> Textauszug:
━━━━━━━━━━━━━━━━━━━━

Lebensdaten des Komponisten
31. Januar 1797 in der Wiener Vorstadt Himmelpfortgrund – 19. November 1828 in der Vorstadt Wieden bei Wien
Entstehungszeit
April 1816
Uraufführung
Vermutlich 1816 im Wiener Schottenhof durch das Liebhaberorchester von Otto Hatwig, in dem Schubert Bratsche spielte.
Erste öffentliche Aufführung
19. November 1849 durch das Orchester der Musikgesellschaft »Euterpe« in Leipzig unter der Leitung von August Ferdinand Riccius
Das Werk beim BRSO
Erstaufführung: 14./15. Februar 1963 unter der Leitung von Rafael Kubelík
Weitere Aufführungen: 1977 mit Bernard Haitink, 2001 mit Lorin Maazel und 2005 mit James Conlon
Zuletzt auf dem Programm: 2015 mit Riccardo Muti
Streng, beinahe unerbittlich muten uns heute die Worte von Johannes Brahms an, der für die erste Schubert-Gesamtausgabe die Edition der Symphonien betreute. Im März 1884 schrieb er an den Verlag Breitkopf & Härtel: »Allzu ängstlich habe ich nicht revidiert, da die Sachen ungemein einfach und klar sind […]. Daß ich keine besondere Freude habe, den Druck dieser Sinfonien zu besorgen, habe ich Ihnen nicht verhehlt. Ich meine, derartige Arbeiten oder Vorarbeiten sollten nicht veröffentlicht werden, sondern nur mit Pietät bewahrt und vielleicht durch Abschriften Mehreren zugänglich gemacht werden. Eine eigentliche und schönste Freude daran hat doch nur der Künstler, der sie in ihrer Verborgenheit sieht und – mit welcher Lust – studiert!«
Auch wenn sich das Diktum der Leichtgewichtigkeit der frühen Schubert-Symphonien lange gehalten hat und es ohne Zweifel eine stilistische Zäsur zwischen ihnen, also den Symphonien eins bis sechs (entstanden zwischen 1813 und 1816) und den späteren einsamen Meisterwerken, der Unvollendeten (1822) und der Großen C-Dur-Symphonie (1825/1826), gibt, würde sich Brahms’ Urteil heute wohl kaum mehr einer anschließen. Und wahrscheinlich sagt es mehr über Brahms’ kompositorische Selbstreflexion aus als über Schuberts frühe Symphonien. War Brahms von übergroßen Skrupeln gegenüber seinen eigenen frühen Kompositionen (die er zu weiten Teilen vernichtete) und dem durch Beethoven erhobenen Anspruch der Gattung Symphonie (der ihn fast 15 Jahre ringen ließ, bis er seinen symphonischen Erstling vollendete) geplagt, bewegte sich der junge Schubert weitgehend im Stand der »kompositorischen Unschuld« (Hans-Joachim Hinrichsen). Das Komponieren ging ihm mühelos von der Hand, und sein schöpferischer Geist war so frei, so unbelastet und experimentierfreudig, dass er sich ganz selbstverständlich in nahezu allen wichtigen Gattungen erprobte.

━━━━━━━━━━━━━━━━━━━━

> Ausgangsdaten:
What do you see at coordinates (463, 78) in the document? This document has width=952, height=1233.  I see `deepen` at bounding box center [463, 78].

━━━━━━━━━━━━━━━━━━━━

> Aufgabe A:
Beantworte anhand des Textauszugs diese drei Fragen:
(i) In welchem Monat und Jahr entstand das Werk?
(ii) Wer leitete die erste öffentliche Aufführung in Leipzig?
(iii) An welchen Verlag schrieb Brahms im März 1884?
> Aufgabe B: Nenne alle Dirigenten, die laut Textauszug das Werk beim BRSO geleitet haben.
> Aufgabe C: Schreibe den Textauszug über Schuberts frühe Symphonien nach seinem letzten Satz weiter.

> Richtige Antwort A:
(i) April 1816
(ii) August Ferdinand Riccius
(iii) Breitkopf & Härtel

> Richtige Antwort B: Rafael Kubelík, Bernard Haitink, Lorin Maazel, James Conlon, Riccardo Muti

> Richtige Antwort C:
Ob ihm die Symphonien Beethovens ab der Dritten zu jener Zeit bereits vertraut oder gar bewusster Orientierungspunkt waren, ist fraglich, wichtiger erscheint, dass seine symphonischen Anfänge in einem gänzlich anderen Kontext standen. So waren seine frühen Symphonien nicht für die große Öffentlichkeit gedacht, sondern entstanden für den unmittelbaren Gebrauch in Ensembles, in denen Schubert selbst musizierte: das Orchester des Wiener Stadtkonvikts und das Liebhaberorchester des Wiener Burgtheater-Geigers Otto Hatwig. Vor allem seiner Zeit als Schüler des Stadtkonvikts, in dem »der Abend täglich der Aufführung einer vollständigen Sinfonie u. einiger Ouvertüren gewidmet« war, verdankte Schubert eine breite Kenntnis des Orchesterrepertoires. Von Haydn und Mozart besaß man »über dreißig Sinfonien«, aber auch Werke von Pleyel, Krommer, Rosetti, Romberg, Weigl, Spontini und Cherubini wurden gespielt, von Beethoven sind Aufführungen der Zweiten Symphonie belegt. Der Umgang mit den wichtigen Werken des symphonischen Repertoires war für Schubert also alltägliche Übung und musste seinen eigenen Schaffensdrang auf diesem Gebiet zwangsläufig anregen.
Suche nach dem eigenen Weg
Allein die Vierte Symphonie, niedergeschrieben in weniger als 30 Tagen im April 1816, scheint unter den frühen Symphonien eine gewisse Sonderstellung einzunehmen. Nach den konventionellen Tonarten D-Dur und B-Dur der ersten drei Symphonien wählte Schubert erstmals eine Moll-Tonart – noch dazu das in seinem Affekt durch die Tradition besonders festgelegte c-Moll –, und er führt dieses c-Moll mit seiner bis dahin gewichtigsten langsamen Einleitung (Adagio molto) emphatisch ein. Zudem versah er die Symphonie eigenhändig mit dem Titel Tragische, was von vornherein besondere Erwartungen weckte. War die Vierte also doch als ein Reflex auf Beethoven zu deuten, als ein Dokument der Verunsicherung oder des Versuches, einen Platz neben dem berühmten Zeitgenossen und dessen c-Moll-Symphonie, der Fünften, zu beanspruchen? Bei genauerem Hinsehen erscheint dies wenig wahrscheinlich. Vieles spricht dafür, dass sich Schubert erst ab 1817 vertieft mit der neueren Beethoven’schen Instrumentalmusik auseinandersetzte, 1819 etwa fertigte er eine (unvollständige) Abschrift von dessen Vierter Symphonie an.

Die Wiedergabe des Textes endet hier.